Sacchetti: “Il sistema ha retto l’urto grazie alla prevenzione e alla manutenzione degli impianti”
di Dario Nottola
Ieri, nei canali e nei fossi di Ostia e Fiumicino, in particolare, in sei ore è caduta una quantità di pioggia superiore a quella che normalmente si registra nell’intero mese di settembre. Il dato è fornito dal Consorzio di Bonifica Litorale Nord di Roma.
“Anche ieri il nostro sistema ha retto il tremendo impatto delle perturbazioni che hanno interessato la città di Roma nelle aree di propria competenza, unitamente ai centri, sempre delicati e nevralgici, di Fiumicino ed Ostia, il cui territorio, come è ben noto, è per la maggior parte del proprio perimetro sotto il livello del mare – sottolinea il presidente del Consorzio di Bonifica Litorale Nord di Roma, Niccolò Sacchetti, che ha aggiunto – Sono state davvero moltissime le segnalazioni di intervento che abbiamo ricevuto e smarcato fino a tarda sera. I nostri operai hanno dovuto presidiare le attività nei nostri impianti, dove le idrovore avevano registrato malfunzionamenti. Intendo ringraziare pubblicamente, insieme al direttore del nostro Ente, Andrea Renna, tutti i nostri operai ed i nostri tecnici che hanno lavorato senza sosta con la consueta professionalità ed abnegazione sugli impianti, pulendo di continuo gli sgrigliatori dal materiale arrivato a valle. Negli ultimi anni abbiamo provveduto, purtroppo, a tagliare oltre 60 piante pericolose perché ormai secche, provvedendo al rimpianto. Molte di queste erano pericolanti e pericolosissime ed erano presenti anche nelle nostre sedi oltre che nei nostri impianti”.

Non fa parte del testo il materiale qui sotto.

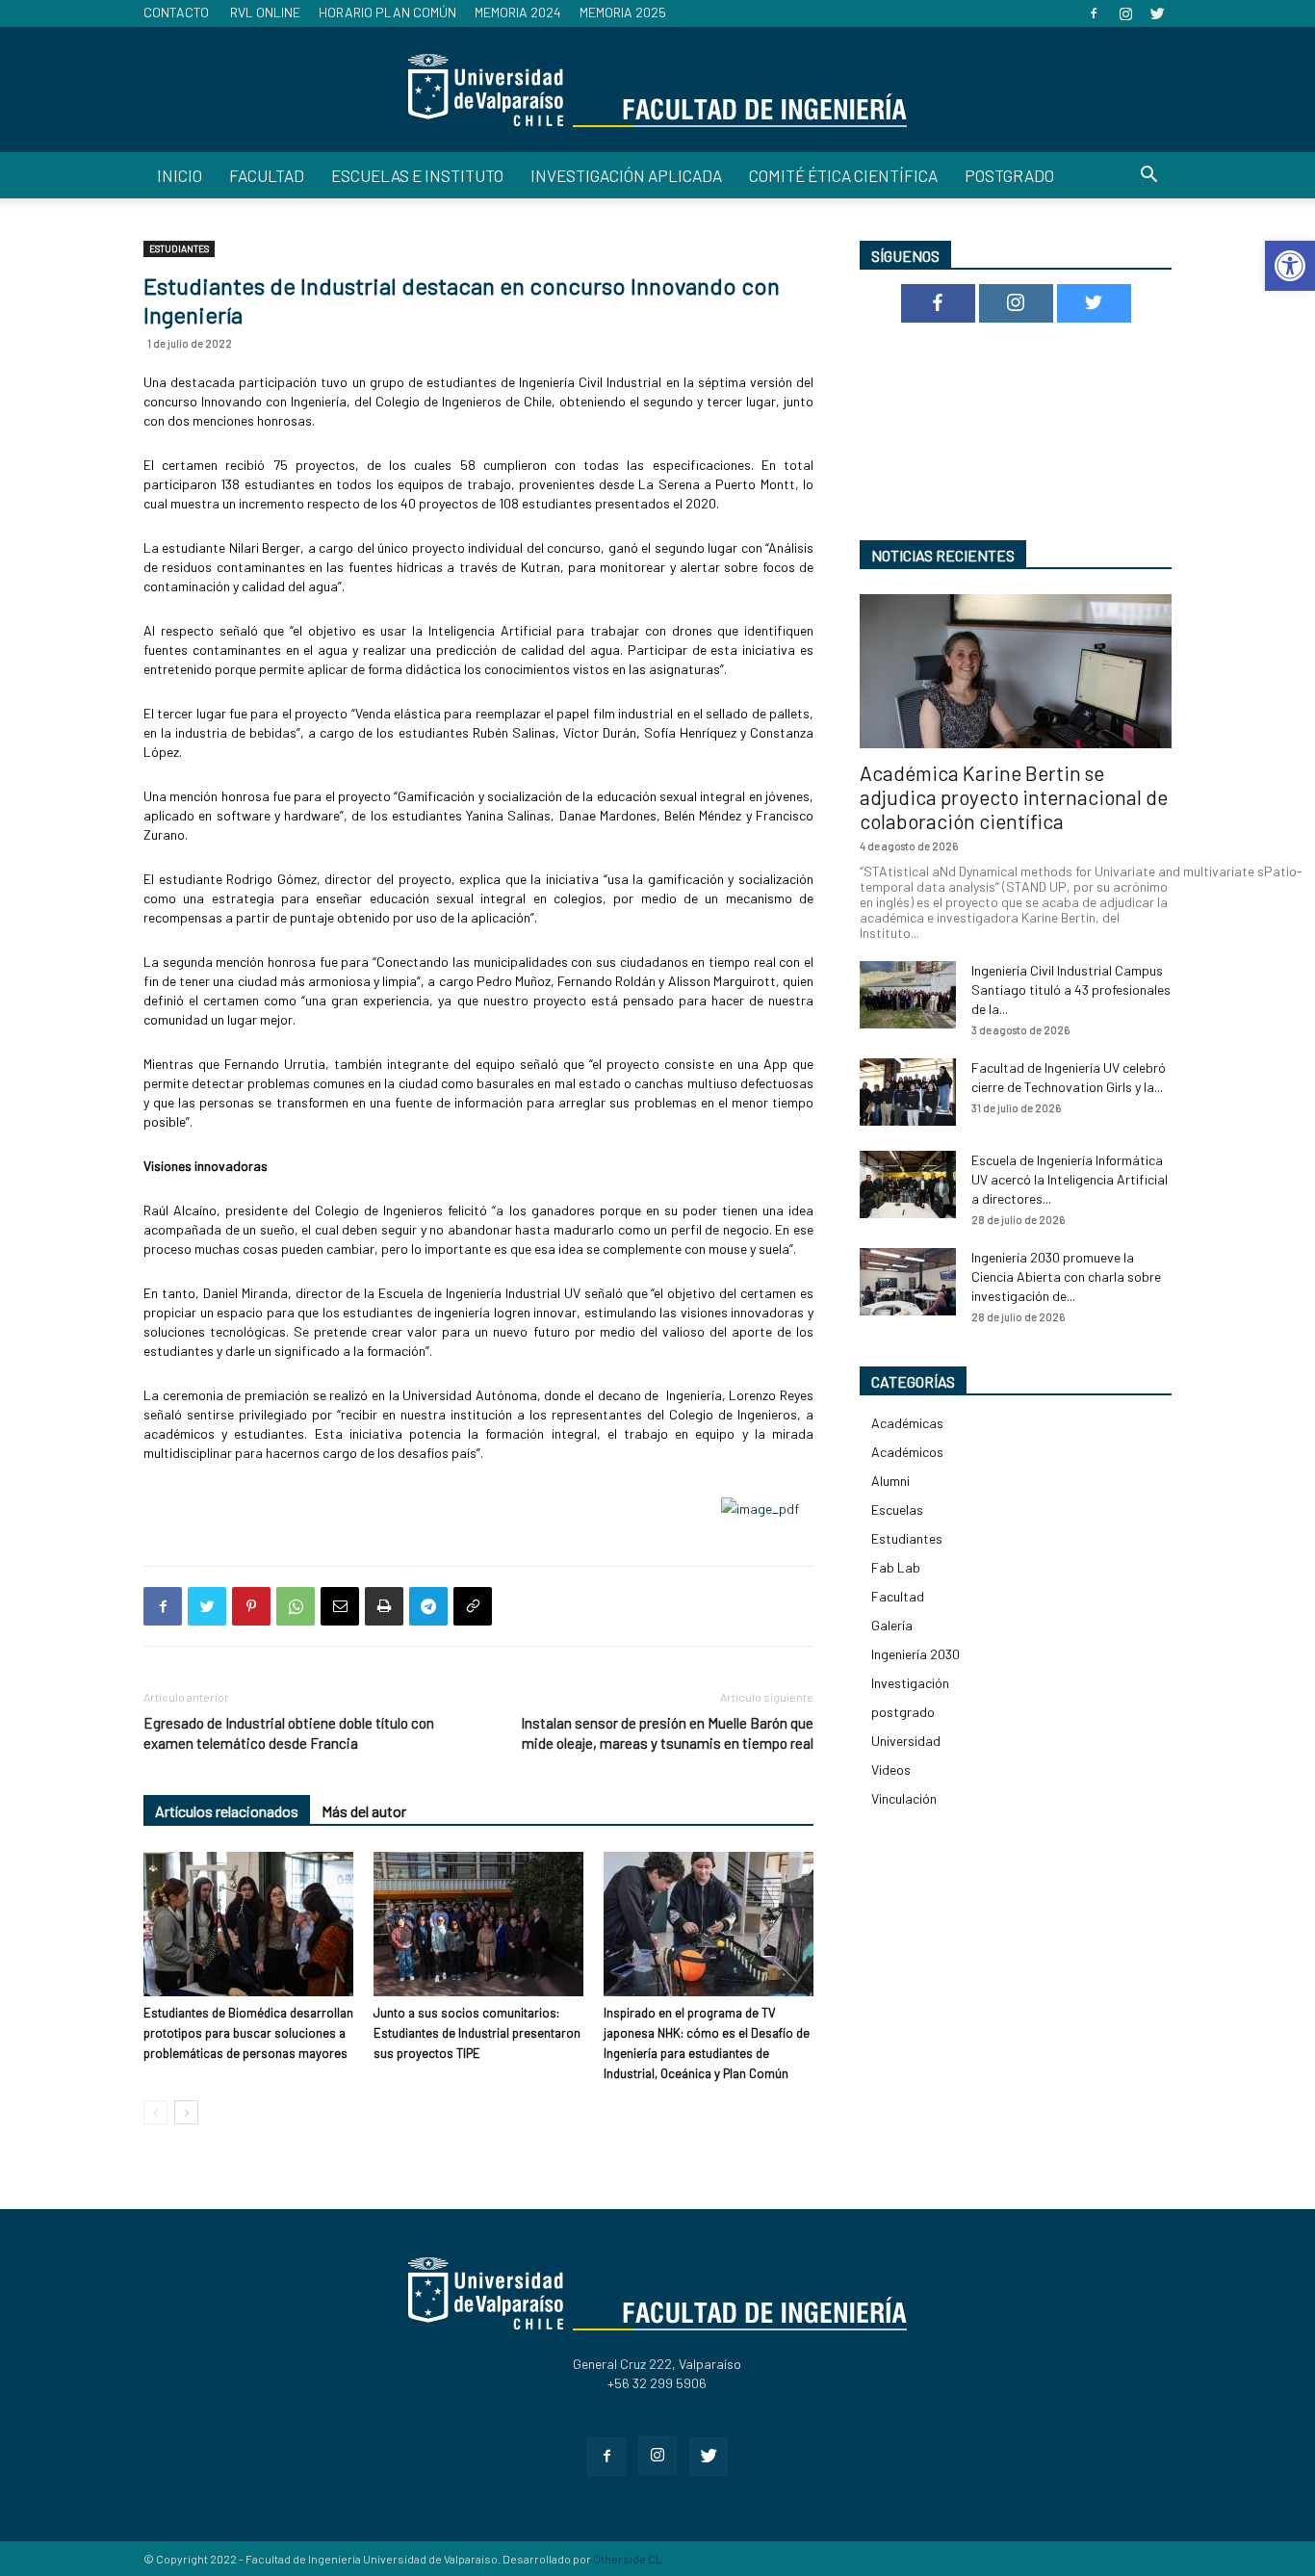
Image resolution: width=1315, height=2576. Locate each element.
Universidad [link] (906, 1740)
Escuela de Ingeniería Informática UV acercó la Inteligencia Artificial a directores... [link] (1069, 1179)
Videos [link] (891, 1769)
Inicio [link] (179, 175)
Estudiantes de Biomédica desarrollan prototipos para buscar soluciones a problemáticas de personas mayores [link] (248, 2033)
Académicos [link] (907, 1452)
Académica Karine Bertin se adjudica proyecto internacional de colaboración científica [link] (1014, 797)
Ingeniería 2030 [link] (915, 1654)
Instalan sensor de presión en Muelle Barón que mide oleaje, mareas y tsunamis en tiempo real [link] (667, 1733)
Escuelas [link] (897, 1509)
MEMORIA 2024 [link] (518, 12)
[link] (1290, 266)
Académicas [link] (907, 1423)
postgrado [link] (903, 1712)
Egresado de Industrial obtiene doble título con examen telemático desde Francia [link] (288, 1733)
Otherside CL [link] (627, 2558)
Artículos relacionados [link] (226, 1811)
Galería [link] (892, 1625)
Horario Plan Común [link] (387, 12)
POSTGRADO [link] (1009, 175)
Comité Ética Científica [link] (843, 175)
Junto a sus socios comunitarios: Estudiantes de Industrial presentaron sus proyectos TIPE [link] (477, 2033)
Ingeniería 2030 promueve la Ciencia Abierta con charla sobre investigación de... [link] (1066, 1276)
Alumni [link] (890, 1480)
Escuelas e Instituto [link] (417, 175)
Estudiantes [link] (179, 248)
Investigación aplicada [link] (626, 175)
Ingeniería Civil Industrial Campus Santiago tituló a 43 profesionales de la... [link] (1071, 989)
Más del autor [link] (364, 1811)
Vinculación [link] (904, 1798)
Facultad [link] (266, 175)
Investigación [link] (910, 1683)
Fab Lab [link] (895, 1567)
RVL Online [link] (265, 12)
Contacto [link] (176, 12)
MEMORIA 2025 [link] (623, 12)
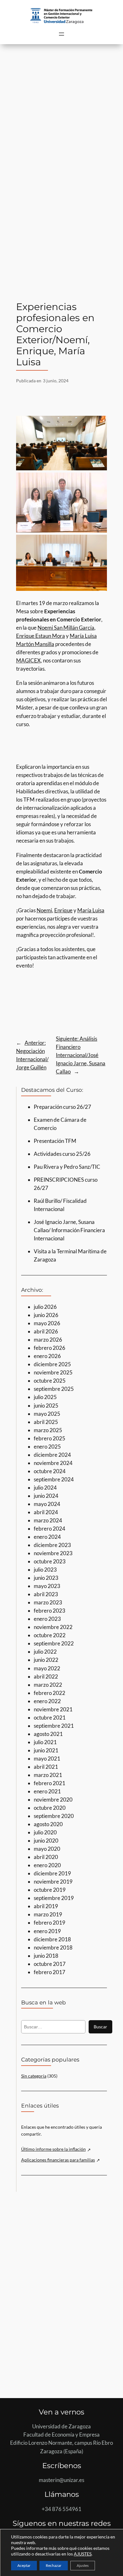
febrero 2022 (49, 1693)
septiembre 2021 (54, 1725)
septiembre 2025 (54, 1388)
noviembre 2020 (53, 1799)
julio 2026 (45, 1306)
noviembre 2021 (53, 1709)
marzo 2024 (48, 1520)
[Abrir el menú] (61, 34)
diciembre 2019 (52, 1873)
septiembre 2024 (54, 1479)
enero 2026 (47, 1356)
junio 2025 (46, 1405)
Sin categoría (33, 2076)
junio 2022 (46, 1659)
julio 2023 (45, 1569)
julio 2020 (45, 1832)
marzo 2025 (48, 1430)
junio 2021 (46, 1750)
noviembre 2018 (53, 1947)
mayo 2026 (47, 1323)
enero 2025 (47, 1446)
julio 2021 (45, 1742)
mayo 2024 (47, 1504)
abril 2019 (46, 1906)
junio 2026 (46, 1315)
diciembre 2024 (52, 1454)
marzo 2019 (48, 1914)
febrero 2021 (49, 1783)
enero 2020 (47, 1865)
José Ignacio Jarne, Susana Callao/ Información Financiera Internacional (69, 1230)
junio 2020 (46, 1840)
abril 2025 (46, 1422)
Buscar (100, 2026)
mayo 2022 (47, 1668)
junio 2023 (46, 1577)
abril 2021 (46, 1766)
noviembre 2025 (53, 1372)
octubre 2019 (50, 1889)
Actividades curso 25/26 (62, 1153)
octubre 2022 (50, 1635)
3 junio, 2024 (55, 380)
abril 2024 (46, 1512)
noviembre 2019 (53, 1881)
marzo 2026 (48, 1339)
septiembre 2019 (54, 1898)
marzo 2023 (48, 1602)
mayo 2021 (47, 1758)
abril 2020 (46, 1857)
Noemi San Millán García (66, 627)
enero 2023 (47, 1618)
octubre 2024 (50, 1471)
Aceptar (24, 2565)
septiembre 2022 (54, 1643)
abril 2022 (46, 1676)
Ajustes (83, 2565)
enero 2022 (47, 1701)
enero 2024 (47, 1536)
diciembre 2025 (52, 1364)
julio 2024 (45, 1487)
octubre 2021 (50, 1717)
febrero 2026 (49, 1347)
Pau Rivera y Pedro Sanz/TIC (67, 1166)
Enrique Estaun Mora (40, 635)
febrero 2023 (49, 1610)
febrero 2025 (49, 1438)
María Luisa (90, 910)
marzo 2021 (48, 1775)
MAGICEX (28, 660)
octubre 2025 (50, 1380)
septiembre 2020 (54, 1816)
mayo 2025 (47, 1413)
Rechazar (54, 2565)
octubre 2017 (50, 1964)
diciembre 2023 (52, 1545)
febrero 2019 (49, 1922)
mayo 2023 (47, 1586)
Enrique (63, 910)
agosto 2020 (48, 1824)
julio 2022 (45, 1651)
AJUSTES (82, 2553)
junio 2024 (46, 1495)
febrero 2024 (49, 1528)
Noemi (44, 910)
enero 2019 (47, 1931)
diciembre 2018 (52, 1939)
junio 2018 (46, 1955)
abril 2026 (46, 1331)
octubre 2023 (50, 1561)
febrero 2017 (49, 1972)
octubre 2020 (50, 1807)
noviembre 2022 (53, 1627)
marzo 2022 (48, 1684)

“L’attività di prevenzione, che in alcuni casi ha previsto il potenziamento o la sostituzione degli sgrigliatori, ha permesso di attutire l’impatto del meteo avverso. Nei canali e nei fossi di Ostia e Fiumicino, in particolare, in sei ore è caduta una quantità di pioggia superiore a quella che normalmente si registra nell’intero mese di settembre. Abbiamo retto l’urto anche grazie ad una ancor maggiore manutenzione in quelle zone più fragili e delicate. Tutto quanto ciò anche grazie ai maggiori contributi ottenuti dalla Regione Lazio, grazie all’impegno dell’assessore Giancarlo Righini e alla nostra scelta di effettuare la manutenzione con mezzi ed operai nostri”, conclude.